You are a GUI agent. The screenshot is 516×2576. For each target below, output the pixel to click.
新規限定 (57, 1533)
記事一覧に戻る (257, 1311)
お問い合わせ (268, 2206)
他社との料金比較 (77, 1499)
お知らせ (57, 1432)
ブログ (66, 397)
━━━━━━━━━━━━━━━━
#### ABOUT THIS EXERCISE
Every record above has to appear again, word for word.

#### RESULT BELOW
You are a GUI agent. The screenshot is 516×2576. For each target below, output the pixel to click.
新規限定 (57, 1533)
記事一覧に戻る (257, 1311)
お問い合わせ (268, 2206)
他社との料金比較 (77, 1499)
お知らせ (57, 1432)
ブログ (66, 397)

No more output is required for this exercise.